Personal Injury LawNegligence |
Can a business be liable for injuries caused to its patrons by third parties? |
Yes, though the outcome is fact-intensive and may—like much of tort law—vary from state to state. The general rule—provided for in the Restatement of Torts (Second)—is that businesses can be liable for third-party criminal attacks that are reasonably foreseeable if the business owner takes little or no security precautions.
For example, let’s say that a shopping mall experiences a rash of crime, including robberies and assaults of its patrons. The mall fails to provide increased lighting or for an extra security guard to patrol the mall parking lots. A jury may find that the mall owner’s refusal to provide increased security measures crosses the line into negligent behavior, particularly when the mall owner knew about the prior incidents of crime.
However, the shopping mall owner will contend that the criminal act of the third party was a superseding, intervening cause that broke the chain of causation. This may be a difficult argument for the mall owner to advance if it can be established that the mall owner knew of existing crime on the premises.

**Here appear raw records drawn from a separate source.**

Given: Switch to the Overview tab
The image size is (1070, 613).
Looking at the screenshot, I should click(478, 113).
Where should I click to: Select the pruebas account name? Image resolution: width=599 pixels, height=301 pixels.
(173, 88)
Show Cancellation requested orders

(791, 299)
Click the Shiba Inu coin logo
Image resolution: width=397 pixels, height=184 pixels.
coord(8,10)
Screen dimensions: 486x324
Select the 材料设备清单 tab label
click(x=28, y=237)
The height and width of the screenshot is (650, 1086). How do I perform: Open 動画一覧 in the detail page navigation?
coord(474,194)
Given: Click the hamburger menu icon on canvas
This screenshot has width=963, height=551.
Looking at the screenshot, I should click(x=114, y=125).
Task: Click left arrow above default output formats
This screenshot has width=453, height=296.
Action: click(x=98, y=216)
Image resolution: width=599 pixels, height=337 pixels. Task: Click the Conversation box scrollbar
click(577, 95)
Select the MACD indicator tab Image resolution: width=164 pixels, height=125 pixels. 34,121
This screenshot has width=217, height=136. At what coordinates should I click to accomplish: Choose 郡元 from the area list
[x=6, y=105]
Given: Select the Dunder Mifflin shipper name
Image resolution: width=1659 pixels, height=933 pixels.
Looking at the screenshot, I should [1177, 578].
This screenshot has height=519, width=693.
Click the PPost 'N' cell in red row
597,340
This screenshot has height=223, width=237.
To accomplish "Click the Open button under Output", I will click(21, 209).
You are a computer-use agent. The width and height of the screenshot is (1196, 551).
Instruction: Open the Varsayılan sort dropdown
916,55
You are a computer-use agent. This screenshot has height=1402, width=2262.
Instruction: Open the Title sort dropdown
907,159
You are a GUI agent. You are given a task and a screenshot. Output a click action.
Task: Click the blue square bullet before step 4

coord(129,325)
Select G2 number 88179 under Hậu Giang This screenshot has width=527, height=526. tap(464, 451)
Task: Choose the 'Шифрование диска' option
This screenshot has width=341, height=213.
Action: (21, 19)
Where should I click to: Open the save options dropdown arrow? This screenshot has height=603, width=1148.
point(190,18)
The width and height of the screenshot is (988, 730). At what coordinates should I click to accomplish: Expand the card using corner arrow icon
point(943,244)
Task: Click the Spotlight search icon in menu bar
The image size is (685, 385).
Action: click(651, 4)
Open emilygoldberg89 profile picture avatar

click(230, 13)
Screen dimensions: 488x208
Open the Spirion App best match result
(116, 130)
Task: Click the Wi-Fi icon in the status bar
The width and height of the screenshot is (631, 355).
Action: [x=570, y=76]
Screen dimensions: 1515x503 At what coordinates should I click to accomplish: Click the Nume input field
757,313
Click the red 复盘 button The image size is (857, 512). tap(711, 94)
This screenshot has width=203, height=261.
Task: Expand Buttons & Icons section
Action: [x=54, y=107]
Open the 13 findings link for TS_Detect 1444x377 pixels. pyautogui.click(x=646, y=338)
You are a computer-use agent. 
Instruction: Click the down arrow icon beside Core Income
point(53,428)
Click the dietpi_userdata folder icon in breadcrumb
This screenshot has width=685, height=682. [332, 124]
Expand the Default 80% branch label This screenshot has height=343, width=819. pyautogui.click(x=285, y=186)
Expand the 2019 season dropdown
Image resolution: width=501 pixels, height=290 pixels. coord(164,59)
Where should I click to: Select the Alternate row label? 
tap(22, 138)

The answer also could depend on whether a court finds that there is a special relationship to protect patrons or customers. The California Supreme Court ruled that there was a special relationship and potential premise liability when a patron warned a bouncer about impending trouble from people in and near the bar. The patron was later beaten severely right outside the bar. On that set of facts, the California high court found there was a duty of care owed to the patron and that it was reasonably foreseeable that this attack could happen.